Entries on locating words and elements:
_ _ _ _ _ _ _

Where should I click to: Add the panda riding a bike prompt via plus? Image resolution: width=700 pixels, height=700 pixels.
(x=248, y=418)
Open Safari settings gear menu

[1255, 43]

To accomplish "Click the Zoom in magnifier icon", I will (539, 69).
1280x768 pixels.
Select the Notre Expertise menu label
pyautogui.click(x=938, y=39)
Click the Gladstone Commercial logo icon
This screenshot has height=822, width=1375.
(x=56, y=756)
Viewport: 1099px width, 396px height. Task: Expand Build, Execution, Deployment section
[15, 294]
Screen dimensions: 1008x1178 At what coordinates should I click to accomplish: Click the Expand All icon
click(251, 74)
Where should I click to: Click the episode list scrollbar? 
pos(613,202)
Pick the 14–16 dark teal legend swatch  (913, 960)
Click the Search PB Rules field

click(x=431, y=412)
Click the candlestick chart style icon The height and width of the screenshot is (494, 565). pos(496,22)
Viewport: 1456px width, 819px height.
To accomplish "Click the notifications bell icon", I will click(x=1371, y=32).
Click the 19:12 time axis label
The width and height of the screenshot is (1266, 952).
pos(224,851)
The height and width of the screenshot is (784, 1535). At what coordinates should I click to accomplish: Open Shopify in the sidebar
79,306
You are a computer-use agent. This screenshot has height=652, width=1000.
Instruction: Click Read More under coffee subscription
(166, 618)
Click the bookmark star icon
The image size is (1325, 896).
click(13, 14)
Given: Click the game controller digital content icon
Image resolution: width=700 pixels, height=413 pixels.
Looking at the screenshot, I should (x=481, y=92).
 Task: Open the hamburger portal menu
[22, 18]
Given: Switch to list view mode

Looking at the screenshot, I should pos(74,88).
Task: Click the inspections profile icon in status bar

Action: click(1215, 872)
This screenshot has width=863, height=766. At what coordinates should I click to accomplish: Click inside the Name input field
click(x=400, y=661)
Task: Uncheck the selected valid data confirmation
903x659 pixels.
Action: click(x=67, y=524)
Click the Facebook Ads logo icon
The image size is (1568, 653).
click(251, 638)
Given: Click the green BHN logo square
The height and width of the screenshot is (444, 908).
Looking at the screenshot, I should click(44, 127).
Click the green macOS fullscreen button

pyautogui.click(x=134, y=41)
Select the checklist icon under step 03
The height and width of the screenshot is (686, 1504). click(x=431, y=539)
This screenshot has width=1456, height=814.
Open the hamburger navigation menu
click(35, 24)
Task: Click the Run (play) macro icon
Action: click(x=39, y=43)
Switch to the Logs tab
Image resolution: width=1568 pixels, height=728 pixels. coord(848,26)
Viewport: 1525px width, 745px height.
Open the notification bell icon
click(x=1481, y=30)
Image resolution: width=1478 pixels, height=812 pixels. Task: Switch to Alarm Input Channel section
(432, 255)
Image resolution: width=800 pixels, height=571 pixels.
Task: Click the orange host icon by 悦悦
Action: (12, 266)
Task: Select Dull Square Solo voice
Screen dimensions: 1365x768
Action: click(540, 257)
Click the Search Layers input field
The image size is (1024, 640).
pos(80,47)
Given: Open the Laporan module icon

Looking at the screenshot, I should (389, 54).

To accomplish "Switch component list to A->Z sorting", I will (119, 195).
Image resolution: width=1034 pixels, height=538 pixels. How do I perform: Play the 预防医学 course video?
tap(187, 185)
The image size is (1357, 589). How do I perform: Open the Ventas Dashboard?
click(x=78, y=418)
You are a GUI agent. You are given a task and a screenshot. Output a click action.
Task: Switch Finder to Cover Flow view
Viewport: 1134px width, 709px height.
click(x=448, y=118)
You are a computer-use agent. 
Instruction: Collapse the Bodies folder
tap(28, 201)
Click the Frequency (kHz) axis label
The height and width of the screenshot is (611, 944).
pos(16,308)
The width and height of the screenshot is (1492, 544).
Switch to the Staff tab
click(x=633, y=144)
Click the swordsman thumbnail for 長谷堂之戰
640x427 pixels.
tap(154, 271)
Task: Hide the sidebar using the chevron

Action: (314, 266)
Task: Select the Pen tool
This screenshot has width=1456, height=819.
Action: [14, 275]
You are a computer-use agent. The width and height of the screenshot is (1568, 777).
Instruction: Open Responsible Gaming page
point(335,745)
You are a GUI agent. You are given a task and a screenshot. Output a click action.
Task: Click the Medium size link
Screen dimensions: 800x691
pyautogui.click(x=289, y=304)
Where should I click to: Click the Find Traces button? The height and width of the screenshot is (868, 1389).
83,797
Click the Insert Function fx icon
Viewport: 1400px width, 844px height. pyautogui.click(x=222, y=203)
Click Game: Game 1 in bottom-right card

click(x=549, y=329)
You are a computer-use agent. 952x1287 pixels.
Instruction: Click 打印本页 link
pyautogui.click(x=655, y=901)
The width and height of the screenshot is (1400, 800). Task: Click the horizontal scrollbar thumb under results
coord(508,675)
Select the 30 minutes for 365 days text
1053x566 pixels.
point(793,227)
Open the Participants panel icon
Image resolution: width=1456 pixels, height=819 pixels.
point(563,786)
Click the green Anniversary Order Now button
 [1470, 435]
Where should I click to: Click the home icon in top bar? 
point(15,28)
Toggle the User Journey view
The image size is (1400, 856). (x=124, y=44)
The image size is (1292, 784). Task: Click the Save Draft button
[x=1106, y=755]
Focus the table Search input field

_ _ _ _ _ _ _

Edit the entries above by replacing "At what coordinates should I click to accomplish" with "Which spot should I click to accomplish" wherever it occurs, keeping everything else unchanged.

REPLY ::
Where should I click to: Add the panda riding a bike prompt via plus? Image resolution: width=700 pixels, height=700 pixels.
(x=248, y=418)
Open Safari settings gear menu

[1255, 43]

To accomplish "Click the Zoom in magnifier icon", I will (539, 69).
1280x768 pixels.
Select the Notre Expertise menu label
pyautogui.click(x=938, y=39)
Click the Gladstone Commercial logo icon
This screenshot has height=822, width=1375.
(x=56, y=756)
Viewport: 1099px width, 396px height. Task: Expand Build, Execution, Deployment section
[15, 294]
Screen dimensions: 1008x1178 Which spot should I click to accomplish: Click the Expand All icon
click(251, 74)
Where should I click to: Click the episode list scrollbar? 
pos(613,202)
Pick the 14–16 dark teal legend swatch  (913, 960)
Click the Search PB Rules field

click(x=431, y=412)
Click the candlestick chart style icon The height and width of the screenshot is (494, 565). pos(496,22)
Viewport: 1456px width, 819px height.
To accomplish "Click the notifications bell icon", I will click(x=1371, y=32).
Click the 19:12 time axis label
The width and height of the screenshot is (1266, 952).
pos(224,851)
The height and width of the screenshot is (784, 1535). Which spot should I click to accomplish: Open Shopify in the sidebar
79,306
You are a computer-use agent. This screenshot has height=652, width=1000.
Instruction: Click Read More under coffee subscription
(166, 618)
Click the bookmark star icon
The image size is (1325, 896).
click(13, 14)
Given: Click the game controller digital content icon
Image resolution: width=700 pixels, height=413 pixels.
Looking at the screenshot, I should (x=481, y=92).
 Task: Open the hamburger portal menu
[22, 18]
Given: Switch to list view mode

Looking at the screenshot, I should pos(74,88).
Task: Click the inspections profile icon in status bar

Action: click(1215, 872)
This screenshot has width=863, height=766. Which spot should I click to accomplish: Click inside the Name input field
click(x=400, y=661)
Task: Uncheck the selected valid data confirmation
903x659 pixels.
Action: click(x=67, y=524)
Click the Facebook Ads logo icon
The image size is (1568, 653).
click(251, 638)
Given: Click the green BHN logo square
The height and width of the screenshot is (444, 908).
Looking at the screenshot, I should click(44, 127).
Click the green macOS fullscreen button

pyautogui.click(x=134, y=41)
Select the checklist icon under step 03
The height and width of the screenshot is (686, 1504). click(x=431, y=539)
This screenshot has width=1456, height=814.
Open the hamburger navigation menu
click(35, 24)
Task: Click the Run (play) macro icon
Action: click(x=39, y=43)
Switch to the Logs tab
Image resolution: width=1568 pixels, height=728 pixels. coord(848,26)
Viewport: 1525px width, 745px height.
Open the notification bell icon
click(x=1481, y=30)
Image resolution: width=1478 pixels, height=812 pixels. Task: Switch to Alarm Input Channel section
(432, 255)
Image resolution: width=800 pixels, height=571 pixels.
Task: Click the orange host icon by 悦悦
Action: (12, 266)
Task: Select Dull Square Solo voice
Screen dimensions: 1365x768
Action: click(540, 257)
Click the Search Layers input field
The image size is (1024, 640).
pos(80,47)
Given: Open the Laporan module icon

Looking at the screenshot, I should (389, 54).

To accomplish "Switch component list to A->Z sorting", I will (119, 195).
Image resolution: width=1034 pixels, height=538 pixels. How do I perform: Play the 预防医学 course video?
tap(187, 185)
The image size is (1357, 589). How do I perform: Open the Ventas Dashboard?
click(x=78, y=418)
You are a GUI agent. You are given a task and a screenshot. Output a click action.
Task: Switch Finder to Cover Flow view
Viewport: 1134px width, 709px height.
click(x=448, y=118)
You are a computer-use agent. 
Instruction: Collapse the Bodies folder
tap(28, 201)
Click the Frequency (kHz) axis label
The height and width of the screenshot is (611, 944).
pos(16,308)
The width and height of the screenshot is (1492, 544).
Switch to the Staff tab
click(x=633, y=144)
Click the swordsman thumbnail for 長谷堂之戰
640x427 pixels.
tap(154, 271)
Task: Hide the sidebar using the chevron

Action: (314, 266)
Task: Select the Pen tool
This screenshot has width=1456, height=819.
Action: [14, 275]
You are a computer-use agent. The width and height of the screenshot is (1568, 777).
Instruction: Open Responsible Gaming page
point(335,745)
You are a GUI agent. You are given a task and a screenshot. Output a click action.
Task: Click the Medium size link
Screen dimensions: 800x691
pyautogui.click(x=289, y=304)
Where should I click to: Click the Find Traces button? The height and width of the screenshot is (868, 1389).
83,797
Click the Insert Function fx icon
Viewport: 1400px width, 844px height. pyautogui.click(x=222, y=203)
Click Game: Game 1 in bottom-right card

click(x=549, y=329)
You are a computer-use agent. 952x1287 pixels.
Instruction: Click 打印本页 link
pyautogui.click(x=655, y=901)
The width and height of the screenshot is (1400, 800). Task: Click the horizontal scrollbar thumb under results
coord(508,675)
Select the 30 minutes for 365 days text
1053x566 pixels.
point(793,227)
Open the Participants panel icon
Image resolution: width=1456 pixels, height=819 pixels.
point(563,786)
Click the green Anniversary Order Now button
 [1470, 435]
Where should I click to: Click the home icon in top bar? 
point(15,28)
Toggle the User Journey view
The image size is (1400, 856). (x=124, y=44)
The image size is (1292, 784). Task: Click the Save Draft button
[x=1106, y=755]
Focus the table Search input field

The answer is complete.